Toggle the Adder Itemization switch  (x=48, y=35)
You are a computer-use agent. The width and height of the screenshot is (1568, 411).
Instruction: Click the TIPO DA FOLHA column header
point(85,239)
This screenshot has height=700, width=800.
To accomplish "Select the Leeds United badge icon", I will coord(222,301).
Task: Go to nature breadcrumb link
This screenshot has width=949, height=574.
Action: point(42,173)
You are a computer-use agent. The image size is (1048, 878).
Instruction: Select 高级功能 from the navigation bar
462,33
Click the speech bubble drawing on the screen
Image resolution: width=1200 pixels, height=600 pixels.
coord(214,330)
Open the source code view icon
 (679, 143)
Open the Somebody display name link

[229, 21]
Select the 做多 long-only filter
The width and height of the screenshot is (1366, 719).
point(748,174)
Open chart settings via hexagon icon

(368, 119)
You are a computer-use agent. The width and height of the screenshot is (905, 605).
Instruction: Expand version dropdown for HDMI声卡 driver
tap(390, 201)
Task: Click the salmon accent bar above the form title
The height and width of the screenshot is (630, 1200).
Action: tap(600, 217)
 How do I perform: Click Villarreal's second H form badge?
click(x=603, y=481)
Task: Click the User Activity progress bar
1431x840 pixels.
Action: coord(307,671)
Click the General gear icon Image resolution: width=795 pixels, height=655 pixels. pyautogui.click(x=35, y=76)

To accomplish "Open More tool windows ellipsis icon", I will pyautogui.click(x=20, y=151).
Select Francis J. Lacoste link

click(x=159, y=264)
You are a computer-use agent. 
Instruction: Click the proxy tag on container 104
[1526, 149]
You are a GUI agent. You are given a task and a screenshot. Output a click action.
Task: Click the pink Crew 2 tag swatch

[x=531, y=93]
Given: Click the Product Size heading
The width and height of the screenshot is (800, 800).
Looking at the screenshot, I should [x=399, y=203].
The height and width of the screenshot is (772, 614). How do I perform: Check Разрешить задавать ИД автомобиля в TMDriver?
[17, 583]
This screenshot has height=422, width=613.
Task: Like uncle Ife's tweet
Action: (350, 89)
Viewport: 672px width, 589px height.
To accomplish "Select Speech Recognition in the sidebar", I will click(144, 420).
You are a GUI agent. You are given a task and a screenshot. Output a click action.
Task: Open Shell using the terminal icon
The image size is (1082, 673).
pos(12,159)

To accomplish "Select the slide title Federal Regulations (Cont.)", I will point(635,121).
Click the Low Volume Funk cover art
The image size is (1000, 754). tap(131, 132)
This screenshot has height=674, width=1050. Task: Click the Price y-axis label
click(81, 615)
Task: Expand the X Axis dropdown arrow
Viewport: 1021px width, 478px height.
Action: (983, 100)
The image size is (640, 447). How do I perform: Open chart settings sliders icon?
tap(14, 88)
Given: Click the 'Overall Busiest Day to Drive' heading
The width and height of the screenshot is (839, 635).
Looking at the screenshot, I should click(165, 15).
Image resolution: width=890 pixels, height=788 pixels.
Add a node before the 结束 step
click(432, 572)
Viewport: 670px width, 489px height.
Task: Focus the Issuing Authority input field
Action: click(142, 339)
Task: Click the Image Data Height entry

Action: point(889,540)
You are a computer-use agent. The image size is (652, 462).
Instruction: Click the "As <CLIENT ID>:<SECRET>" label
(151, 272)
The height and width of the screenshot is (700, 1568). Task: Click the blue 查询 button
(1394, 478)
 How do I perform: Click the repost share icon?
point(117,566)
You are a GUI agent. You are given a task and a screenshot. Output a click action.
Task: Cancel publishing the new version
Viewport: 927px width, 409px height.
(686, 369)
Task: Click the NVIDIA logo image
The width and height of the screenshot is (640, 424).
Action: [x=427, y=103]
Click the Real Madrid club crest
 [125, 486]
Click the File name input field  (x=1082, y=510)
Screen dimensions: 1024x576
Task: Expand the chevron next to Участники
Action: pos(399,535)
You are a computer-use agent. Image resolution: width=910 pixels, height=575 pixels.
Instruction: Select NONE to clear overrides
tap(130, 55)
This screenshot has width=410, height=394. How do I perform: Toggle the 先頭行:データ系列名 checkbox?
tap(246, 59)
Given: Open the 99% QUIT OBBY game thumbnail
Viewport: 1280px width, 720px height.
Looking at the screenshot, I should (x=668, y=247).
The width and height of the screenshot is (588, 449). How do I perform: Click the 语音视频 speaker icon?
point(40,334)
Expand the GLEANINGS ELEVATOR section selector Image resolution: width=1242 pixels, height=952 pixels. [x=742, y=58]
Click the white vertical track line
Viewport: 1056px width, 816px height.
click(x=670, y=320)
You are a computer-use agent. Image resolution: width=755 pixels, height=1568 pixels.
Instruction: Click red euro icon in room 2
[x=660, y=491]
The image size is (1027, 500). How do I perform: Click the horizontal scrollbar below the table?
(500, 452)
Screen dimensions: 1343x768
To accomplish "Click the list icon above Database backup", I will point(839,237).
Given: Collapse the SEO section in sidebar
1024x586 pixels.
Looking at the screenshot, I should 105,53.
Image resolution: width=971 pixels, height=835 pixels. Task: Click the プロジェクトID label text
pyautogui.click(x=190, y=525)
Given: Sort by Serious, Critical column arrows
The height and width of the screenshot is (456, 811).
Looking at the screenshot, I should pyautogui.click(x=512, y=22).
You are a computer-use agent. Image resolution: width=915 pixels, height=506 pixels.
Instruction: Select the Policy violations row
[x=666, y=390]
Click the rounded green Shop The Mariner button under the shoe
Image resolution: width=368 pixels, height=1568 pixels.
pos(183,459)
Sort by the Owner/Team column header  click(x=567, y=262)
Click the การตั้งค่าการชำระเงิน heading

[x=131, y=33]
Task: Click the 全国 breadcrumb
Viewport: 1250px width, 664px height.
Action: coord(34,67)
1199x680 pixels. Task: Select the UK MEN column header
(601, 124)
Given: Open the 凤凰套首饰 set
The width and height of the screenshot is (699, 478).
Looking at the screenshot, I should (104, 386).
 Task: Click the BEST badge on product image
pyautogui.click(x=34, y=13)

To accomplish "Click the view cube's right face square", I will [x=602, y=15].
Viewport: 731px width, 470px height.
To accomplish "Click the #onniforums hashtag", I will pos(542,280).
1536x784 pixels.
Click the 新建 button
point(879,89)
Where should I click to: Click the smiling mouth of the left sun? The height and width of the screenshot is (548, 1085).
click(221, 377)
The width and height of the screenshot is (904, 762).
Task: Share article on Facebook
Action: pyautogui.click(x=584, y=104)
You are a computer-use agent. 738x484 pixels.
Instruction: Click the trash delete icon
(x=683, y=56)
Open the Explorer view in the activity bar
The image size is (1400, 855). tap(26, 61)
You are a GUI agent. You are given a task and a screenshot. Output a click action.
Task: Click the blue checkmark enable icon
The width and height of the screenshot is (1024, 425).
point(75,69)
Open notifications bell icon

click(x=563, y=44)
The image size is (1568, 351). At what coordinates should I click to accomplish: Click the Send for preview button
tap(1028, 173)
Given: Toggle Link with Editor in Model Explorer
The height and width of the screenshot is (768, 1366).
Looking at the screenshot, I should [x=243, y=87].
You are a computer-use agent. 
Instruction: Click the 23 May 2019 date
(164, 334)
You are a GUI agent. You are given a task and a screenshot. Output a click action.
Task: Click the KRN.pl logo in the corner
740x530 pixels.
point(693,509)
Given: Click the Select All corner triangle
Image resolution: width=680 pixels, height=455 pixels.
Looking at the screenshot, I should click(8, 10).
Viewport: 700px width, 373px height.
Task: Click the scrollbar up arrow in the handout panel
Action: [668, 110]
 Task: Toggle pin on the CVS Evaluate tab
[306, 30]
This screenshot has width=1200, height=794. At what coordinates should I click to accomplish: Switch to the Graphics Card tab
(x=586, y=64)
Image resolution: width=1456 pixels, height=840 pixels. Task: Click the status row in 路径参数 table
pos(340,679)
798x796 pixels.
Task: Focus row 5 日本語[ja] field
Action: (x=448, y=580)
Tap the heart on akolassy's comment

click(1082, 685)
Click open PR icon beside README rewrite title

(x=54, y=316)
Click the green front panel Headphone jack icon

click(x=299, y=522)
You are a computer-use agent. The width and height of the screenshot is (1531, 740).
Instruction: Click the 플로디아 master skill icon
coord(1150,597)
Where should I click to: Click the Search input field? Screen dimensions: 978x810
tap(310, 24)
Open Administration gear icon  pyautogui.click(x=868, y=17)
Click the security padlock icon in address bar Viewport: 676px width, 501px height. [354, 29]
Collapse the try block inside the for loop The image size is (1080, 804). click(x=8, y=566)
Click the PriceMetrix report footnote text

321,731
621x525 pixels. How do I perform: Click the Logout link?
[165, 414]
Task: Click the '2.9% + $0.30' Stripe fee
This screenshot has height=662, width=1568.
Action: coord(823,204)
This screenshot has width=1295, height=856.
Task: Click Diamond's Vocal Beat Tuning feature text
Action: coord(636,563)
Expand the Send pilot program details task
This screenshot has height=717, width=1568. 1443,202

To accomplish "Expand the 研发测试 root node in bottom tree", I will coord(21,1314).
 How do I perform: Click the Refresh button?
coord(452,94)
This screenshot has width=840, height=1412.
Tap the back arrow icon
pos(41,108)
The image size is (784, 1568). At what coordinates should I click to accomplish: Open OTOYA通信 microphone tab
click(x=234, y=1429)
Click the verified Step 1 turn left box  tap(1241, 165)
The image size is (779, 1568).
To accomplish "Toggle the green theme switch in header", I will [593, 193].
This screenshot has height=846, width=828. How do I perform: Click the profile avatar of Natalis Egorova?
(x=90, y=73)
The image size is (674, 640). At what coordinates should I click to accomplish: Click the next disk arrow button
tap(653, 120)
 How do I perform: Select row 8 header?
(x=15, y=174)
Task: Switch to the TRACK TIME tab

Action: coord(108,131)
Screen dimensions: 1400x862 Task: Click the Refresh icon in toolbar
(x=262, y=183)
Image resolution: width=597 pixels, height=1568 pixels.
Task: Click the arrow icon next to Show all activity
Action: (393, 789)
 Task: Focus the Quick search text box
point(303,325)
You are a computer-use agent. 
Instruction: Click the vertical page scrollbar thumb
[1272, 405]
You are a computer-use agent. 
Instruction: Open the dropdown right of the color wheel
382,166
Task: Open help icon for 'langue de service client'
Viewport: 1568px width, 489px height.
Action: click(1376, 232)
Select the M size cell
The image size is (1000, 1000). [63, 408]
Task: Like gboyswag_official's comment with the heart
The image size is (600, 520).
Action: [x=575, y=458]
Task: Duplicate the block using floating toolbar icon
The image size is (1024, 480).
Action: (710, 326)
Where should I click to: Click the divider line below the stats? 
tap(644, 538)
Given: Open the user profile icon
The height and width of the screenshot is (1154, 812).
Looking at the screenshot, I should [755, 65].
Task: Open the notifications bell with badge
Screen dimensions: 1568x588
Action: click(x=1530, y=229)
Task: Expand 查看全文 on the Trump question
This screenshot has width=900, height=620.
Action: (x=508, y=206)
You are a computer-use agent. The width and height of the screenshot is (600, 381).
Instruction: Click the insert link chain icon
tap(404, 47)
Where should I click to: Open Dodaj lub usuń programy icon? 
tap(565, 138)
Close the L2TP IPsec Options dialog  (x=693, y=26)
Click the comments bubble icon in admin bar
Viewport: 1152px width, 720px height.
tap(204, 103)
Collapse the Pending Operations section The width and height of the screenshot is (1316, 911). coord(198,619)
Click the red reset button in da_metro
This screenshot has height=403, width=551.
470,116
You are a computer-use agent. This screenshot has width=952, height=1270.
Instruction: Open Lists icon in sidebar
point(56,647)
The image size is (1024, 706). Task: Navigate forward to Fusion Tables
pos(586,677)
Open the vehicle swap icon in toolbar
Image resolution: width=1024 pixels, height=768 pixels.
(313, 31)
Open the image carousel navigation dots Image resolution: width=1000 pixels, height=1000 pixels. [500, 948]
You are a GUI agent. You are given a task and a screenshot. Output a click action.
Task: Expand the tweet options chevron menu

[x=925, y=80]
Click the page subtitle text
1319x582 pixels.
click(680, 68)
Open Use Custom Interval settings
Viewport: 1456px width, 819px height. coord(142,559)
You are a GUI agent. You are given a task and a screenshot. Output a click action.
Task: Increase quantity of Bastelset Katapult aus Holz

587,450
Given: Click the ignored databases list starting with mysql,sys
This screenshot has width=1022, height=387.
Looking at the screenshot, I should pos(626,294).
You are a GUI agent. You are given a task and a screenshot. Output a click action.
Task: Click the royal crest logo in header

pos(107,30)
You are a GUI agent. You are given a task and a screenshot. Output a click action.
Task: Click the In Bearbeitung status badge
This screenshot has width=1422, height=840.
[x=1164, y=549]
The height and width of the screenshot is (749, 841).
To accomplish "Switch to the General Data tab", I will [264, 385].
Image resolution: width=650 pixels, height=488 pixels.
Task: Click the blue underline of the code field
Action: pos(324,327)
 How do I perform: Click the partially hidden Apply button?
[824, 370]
##############################
Give only the number of lines in the entries above that contain the string "corner".

2